AOT-GAN for High-Resolution Image Inpainting (codebase for image inpainting)

Multimedia Research

Last update: Jan 3, 2023

Related tags

Overview

AOT-GAN for High-Resolution Image Inpainting

Arxiv Paper |

AOT-GAN: Aggregated Contextual Transformations for High-Resolution Image Inpainting
Yanhong Zeng, Jianlong Fu, Hongyang Chao, and Baining Guo.

Citation

If any part of our paper and code is helpful to your work, please generously cite and star us 😘 😘 😘 !

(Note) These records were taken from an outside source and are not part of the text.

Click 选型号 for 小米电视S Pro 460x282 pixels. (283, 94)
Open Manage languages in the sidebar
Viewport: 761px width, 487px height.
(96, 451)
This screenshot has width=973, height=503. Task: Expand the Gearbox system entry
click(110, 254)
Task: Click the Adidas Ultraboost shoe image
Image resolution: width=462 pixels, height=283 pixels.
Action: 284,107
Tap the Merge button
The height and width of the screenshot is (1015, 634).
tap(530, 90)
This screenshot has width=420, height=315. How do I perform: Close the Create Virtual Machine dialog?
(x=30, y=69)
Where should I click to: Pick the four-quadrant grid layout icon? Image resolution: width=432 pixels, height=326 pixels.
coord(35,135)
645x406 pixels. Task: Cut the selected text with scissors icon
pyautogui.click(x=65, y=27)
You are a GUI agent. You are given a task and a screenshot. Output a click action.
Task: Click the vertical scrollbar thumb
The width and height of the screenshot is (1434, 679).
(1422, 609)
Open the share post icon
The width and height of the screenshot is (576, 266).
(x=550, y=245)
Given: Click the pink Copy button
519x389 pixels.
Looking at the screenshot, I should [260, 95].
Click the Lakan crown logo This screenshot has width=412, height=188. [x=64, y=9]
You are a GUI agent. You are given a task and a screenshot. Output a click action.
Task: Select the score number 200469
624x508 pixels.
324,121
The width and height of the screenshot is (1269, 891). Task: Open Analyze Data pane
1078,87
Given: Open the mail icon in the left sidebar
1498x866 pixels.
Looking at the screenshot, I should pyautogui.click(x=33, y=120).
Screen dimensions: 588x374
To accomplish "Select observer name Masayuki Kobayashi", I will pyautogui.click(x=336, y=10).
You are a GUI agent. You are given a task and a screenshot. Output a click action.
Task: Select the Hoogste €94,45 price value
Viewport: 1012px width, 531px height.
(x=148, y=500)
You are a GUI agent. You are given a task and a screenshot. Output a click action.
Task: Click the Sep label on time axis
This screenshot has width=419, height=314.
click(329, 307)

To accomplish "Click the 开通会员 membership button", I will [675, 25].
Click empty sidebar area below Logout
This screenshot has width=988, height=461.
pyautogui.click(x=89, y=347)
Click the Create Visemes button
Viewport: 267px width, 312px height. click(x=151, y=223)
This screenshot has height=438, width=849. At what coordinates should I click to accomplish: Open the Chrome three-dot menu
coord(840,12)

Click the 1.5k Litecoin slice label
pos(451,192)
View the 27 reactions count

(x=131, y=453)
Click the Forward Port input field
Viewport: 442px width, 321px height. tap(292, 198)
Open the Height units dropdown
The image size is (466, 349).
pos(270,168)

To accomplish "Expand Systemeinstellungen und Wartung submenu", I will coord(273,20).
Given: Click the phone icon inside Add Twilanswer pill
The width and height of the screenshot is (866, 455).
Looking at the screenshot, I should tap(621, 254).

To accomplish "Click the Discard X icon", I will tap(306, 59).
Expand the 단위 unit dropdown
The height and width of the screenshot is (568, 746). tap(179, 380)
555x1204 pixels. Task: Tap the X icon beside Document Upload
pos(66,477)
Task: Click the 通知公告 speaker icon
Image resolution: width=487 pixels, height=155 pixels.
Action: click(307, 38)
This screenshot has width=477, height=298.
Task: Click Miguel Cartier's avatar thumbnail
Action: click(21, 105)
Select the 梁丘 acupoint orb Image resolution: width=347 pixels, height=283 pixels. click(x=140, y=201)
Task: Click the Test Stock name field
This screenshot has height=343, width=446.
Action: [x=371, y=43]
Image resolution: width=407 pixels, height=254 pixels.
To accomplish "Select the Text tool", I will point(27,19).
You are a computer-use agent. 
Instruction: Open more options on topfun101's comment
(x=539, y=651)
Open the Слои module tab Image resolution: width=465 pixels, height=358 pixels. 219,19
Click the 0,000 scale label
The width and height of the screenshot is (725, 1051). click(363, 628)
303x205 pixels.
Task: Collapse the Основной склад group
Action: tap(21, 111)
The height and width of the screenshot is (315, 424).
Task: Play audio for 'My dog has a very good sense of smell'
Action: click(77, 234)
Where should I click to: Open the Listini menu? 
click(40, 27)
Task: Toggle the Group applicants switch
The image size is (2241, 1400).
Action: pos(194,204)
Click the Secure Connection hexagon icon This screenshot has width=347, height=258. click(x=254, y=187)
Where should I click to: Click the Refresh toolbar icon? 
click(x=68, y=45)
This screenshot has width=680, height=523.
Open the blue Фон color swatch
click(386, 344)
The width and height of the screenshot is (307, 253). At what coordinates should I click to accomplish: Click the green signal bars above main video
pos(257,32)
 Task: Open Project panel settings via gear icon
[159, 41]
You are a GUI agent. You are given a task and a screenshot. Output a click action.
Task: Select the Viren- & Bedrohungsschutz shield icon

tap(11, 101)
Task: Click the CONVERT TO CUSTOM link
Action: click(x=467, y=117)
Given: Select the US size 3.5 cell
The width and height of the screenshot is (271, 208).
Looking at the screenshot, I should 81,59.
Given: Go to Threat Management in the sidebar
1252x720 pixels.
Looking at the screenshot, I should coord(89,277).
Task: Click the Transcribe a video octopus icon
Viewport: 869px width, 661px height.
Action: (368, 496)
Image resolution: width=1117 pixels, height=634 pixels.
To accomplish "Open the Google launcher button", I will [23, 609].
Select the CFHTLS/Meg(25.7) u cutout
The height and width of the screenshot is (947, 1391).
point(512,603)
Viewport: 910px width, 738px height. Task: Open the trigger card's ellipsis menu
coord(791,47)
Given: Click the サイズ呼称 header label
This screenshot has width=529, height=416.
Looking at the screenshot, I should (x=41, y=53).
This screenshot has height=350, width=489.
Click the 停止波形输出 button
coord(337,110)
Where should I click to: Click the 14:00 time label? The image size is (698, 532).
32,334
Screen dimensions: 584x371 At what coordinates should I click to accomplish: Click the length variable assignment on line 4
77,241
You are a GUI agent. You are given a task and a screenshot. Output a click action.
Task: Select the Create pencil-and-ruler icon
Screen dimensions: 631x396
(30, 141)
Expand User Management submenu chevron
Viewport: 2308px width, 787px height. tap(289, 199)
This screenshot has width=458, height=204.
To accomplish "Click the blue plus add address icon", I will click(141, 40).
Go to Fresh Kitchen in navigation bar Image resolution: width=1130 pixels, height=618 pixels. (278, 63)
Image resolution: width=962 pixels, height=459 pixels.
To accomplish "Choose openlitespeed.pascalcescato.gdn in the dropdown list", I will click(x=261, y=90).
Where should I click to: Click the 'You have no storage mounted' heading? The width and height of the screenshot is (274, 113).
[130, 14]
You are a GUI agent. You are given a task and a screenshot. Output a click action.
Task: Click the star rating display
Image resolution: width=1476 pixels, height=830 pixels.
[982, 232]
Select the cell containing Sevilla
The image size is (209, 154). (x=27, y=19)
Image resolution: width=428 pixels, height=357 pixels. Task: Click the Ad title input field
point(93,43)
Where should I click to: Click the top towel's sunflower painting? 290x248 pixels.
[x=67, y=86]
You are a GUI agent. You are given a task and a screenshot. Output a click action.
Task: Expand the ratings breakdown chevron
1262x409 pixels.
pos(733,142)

@inproceedings{yan2021agg,
  author = {Zeng, Yanhong and Fu, Jianlong and Chao, Hongyang and Guo, Baining},
  title = {Aggregated Contextual Transformations for High-Resolution Image Inpainting},
  booktitle = {Arxiv},
  pages={-},
  year = {2020}
}

Introduction

Despite some promising results, it remains challenging for existing image inpainting approaches to fill in large missing regions in high resolution images (e.g., 512x512). We analyze that the difﬁculties mainly drive from simultaneously inferring missing contents and synthesizing fine-grained textures for a extremely large missing region. We propose a GAN-based model that improves performance by,

Enhancing context reasoning by AOT Block in the generator. The AOT blocks aggregate contextual transformations with different receptive fields, allowing to capture both informative distant contexts and rich patterns of interest for context reasoning.
Enhancing texture synthesis by SoftGAN in the discriminator. We improve the training of the discriminator by a tailored mask-prediction task. The enhanced discriminator is optimized to distinguish the detailed appearance of real and synthesized patches, which can in turn facilitate the generator to synthesize more realistic textures.

Results

Prerequisites

python 3.8.8
pytorch (tested on Release 1.8.1)

Installation

Clone this repo.

git clone [email protected]:researchmm/AOT-GAN-for-Inpainting.git
cd AOT-GAN-for-Inpainting/

For the full set of required Python packages, we suggest create a Conda environment from the provided YAML, e.g.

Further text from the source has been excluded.